Records for locating words and elements
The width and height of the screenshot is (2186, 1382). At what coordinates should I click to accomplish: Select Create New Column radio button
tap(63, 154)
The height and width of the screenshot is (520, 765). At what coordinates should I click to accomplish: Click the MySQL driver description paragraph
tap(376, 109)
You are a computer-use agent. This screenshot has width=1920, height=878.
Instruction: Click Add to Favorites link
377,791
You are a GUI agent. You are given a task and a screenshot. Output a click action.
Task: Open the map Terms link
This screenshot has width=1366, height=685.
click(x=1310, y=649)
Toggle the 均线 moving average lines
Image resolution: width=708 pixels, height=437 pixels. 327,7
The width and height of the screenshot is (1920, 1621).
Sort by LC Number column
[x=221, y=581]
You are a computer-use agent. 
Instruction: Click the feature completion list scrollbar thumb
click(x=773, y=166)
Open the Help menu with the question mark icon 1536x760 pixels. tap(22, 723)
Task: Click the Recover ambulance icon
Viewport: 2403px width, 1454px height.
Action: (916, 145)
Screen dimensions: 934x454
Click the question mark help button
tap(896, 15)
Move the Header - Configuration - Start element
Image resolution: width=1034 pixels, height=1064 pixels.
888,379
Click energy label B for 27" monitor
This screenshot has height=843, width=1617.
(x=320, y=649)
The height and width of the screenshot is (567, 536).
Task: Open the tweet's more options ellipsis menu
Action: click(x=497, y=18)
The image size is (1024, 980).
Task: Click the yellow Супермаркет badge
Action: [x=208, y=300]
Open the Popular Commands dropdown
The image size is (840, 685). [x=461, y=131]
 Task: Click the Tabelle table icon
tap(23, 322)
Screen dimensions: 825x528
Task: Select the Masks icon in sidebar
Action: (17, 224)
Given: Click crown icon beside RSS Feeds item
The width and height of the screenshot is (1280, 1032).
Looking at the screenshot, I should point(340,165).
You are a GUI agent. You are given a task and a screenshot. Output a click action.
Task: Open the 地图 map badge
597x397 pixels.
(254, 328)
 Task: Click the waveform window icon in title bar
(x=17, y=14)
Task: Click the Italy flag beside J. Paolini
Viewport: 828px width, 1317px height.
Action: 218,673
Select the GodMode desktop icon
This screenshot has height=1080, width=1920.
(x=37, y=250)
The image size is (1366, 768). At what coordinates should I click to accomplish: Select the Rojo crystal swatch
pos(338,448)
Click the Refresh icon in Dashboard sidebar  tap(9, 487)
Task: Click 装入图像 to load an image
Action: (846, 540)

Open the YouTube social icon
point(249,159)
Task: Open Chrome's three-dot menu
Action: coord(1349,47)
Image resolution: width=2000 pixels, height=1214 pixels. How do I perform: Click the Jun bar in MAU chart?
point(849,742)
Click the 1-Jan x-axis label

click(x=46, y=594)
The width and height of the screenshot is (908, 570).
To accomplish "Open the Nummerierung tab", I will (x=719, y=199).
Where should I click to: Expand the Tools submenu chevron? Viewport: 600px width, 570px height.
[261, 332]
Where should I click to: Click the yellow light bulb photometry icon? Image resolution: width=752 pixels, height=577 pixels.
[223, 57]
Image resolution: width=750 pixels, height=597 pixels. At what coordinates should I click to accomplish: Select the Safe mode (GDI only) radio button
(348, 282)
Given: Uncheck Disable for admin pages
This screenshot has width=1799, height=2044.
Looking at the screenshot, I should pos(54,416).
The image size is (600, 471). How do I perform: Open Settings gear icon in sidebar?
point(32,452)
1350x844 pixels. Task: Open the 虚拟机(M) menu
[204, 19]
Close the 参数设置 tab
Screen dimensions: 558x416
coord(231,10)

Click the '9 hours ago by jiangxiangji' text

◆ WHAT IS NEEDED: Reproduce the records from the very beginning up to and including the line with "tap(376, 109)".

◆ RESPONSE TO THIS EXERCISE:
The width and height of the screenshot is (2186, 1382). At what coordinates should I click to accomplish: Select Create New Column radio button
tap(63, 154)
The height and width of the screenshot is (520, 765). At what coordinates should I click to accomplish: Click the MySQL driver description paragraph
tap(376, 109)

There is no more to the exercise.